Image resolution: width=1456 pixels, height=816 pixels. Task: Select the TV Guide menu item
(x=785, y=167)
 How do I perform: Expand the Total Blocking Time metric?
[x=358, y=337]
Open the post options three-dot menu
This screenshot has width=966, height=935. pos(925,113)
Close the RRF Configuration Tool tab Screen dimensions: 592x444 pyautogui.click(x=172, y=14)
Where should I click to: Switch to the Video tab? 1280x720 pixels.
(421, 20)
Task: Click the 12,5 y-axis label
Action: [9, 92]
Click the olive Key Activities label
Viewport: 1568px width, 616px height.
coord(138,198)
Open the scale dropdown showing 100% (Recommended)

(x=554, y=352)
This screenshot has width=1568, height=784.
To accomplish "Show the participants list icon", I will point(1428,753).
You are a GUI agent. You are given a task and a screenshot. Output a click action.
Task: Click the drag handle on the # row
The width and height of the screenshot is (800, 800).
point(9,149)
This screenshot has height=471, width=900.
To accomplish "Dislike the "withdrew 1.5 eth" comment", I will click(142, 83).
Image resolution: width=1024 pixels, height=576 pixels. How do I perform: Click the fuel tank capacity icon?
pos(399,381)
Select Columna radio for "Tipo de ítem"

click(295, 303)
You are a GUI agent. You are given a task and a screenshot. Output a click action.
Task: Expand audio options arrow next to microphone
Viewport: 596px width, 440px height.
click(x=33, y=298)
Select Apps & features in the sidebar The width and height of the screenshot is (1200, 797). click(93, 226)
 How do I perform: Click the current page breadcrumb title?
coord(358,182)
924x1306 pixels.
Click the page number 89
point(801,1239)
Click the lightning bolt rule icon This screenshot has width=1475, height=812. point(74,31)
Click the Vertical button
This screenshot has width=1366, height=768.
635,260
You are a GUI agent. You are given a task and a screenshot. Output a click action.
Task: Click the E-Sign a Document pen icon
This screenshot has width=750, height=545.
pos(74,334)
----
▸ Task:
The records must be given again in full, exactly as they were written.

▸ Answer for the task:
Image resolution: width=1456 pixels, height=816 pixels. Task: Select the TV Guide menu item
(x=785, y=167)
 How do I perform: Expand the Total Blocking Time metric?
[x=358, y=337]
Open the post options three-dot menu
This screenshot has width=966, height=935. pos(925,113)
Close the RRF Configuration Tool tab Screen dimensions: 592x444 pyautogui.click(x=172, y=14)
Where should I click to: Switch to the Video tab? 1280x720 pixels.
(421, 20)
Task: Click the 12,5 y-axis label
Action: [9, 92]
Click the olive Key Activities label
Viewport: 1568px width, 616px height.
coord(138,198)
Open the scale dropdown showing 100% (Recommended)

(x=554, y=352)
This screenshot has width=1568, height=784.
To accomplish "Show the participants list icon", I will point(1428,753).
You are a GUI agent. You are given a task and a screenshot. Output a click action.
Task: Click the drag handle on the # row
The width and height of the screenshot is (800, 800).
point(9,149)
This screenshot has height=471, width=900.
To accomplish "Dislike the "withdrew 1.5 eth" comment", I will click(142, 83).
Image resolution: width=1024 pixels, height=576 pixels. How do I perform: Click the fuel tank capacity icon?
pos(399,381)
Select Columna radio for "Tipo de ítem"

click(295, 303)
You are a GUI agent. You are given a task and a screenshot. Output a click action.
Task: Expand audio options arrow next to microphone
Viewport: 596px width, 440px height.
click(x=33, y=298)
Select Apps & features in the sidebar The width and height of the screenshot is (1200, 797). click(93, 226)
 How do I perform: Click the current page breadcrumb title?
coord(358,182)
924x1306 pixels.
Click the page number 89
point(801,1239)
Click the lightning bolt rule icon This screenshot has width=1475, height=812. point(74,31)
Click the Vertical button
This screenshot has width=1366, height=768.
635,260
You are a GUI agent. You are given a task and a screenshot. Output a click action.
Task: Click the E-Sign a Document pen icon
This screenshot has width=750, height=545.
pos(74,334)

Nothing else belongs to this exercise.